| Work order |
Comb through the entries for "will" and pull out each line that holds it.

(Dataset records)
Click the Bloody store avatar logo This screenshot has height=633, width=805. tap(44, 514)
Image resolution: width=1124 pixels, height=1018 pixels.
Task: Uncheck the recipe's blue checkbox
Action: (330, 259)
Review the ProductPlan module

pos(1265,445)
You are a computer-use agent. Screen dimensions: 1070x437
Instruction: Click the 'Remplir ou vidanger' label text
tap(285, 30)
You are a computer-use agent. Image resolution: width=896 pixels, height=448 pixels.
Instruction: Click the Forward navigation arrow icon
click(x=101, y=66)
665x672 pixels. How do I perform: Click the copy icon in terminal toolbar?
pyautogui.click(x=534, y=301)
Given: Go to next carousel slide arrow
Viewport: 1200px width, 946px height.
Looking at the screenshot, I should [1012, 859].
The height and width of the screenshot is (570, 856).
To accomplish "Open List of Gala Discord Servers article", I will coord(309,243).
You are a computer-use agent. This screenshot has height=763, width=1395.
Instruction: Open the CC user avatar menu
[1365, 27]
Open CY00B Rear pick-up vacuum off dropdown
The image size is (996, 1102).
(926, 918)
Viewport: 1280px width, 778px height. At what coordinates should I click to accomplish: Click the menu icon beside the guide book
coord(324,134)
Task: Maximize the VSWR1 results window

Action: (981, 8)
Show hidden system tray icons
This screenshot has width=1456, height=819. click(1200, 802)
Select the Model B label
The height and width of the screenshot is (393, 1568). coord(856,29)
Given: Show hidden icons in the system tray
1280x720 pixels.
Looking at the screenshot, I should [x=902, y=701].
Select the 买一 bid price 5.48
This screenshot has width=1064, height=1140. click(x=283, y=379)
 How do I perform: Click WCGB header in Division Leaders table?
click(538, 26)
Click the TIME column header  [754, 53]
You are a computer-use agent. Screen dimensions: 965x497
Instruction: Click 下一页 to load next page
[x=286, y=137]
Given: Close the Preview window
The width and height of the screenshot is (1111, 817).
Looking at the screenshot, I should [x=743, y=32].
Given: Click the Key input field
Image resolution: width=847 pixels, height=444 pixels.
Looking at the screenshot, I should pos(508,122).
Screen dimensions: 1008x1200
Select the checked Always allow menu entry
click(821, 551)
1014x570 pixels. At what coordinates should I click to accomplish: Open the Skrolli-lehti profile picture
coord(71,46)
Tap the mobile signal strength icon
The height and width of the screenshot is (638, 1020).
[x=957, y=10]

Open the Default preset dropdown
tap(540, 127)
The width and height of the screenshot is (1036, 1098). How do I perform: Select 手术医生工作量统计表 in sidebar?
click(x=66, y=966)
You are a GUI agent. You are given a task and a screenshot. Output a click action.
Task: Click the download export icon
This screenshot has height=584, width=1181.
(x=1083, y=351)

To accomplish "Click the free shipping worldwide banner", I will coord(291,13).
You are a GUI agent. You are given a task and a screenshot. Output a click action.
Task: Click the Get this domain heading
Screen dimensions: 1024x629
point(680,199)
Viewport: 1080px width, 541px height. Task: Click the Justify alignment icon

| Task result |
To accomplish "Open List of Gala Discord Servers article", I will coord(309,243).
To accomplish "Click the free shipping worldwide banner", I will coord(291,13).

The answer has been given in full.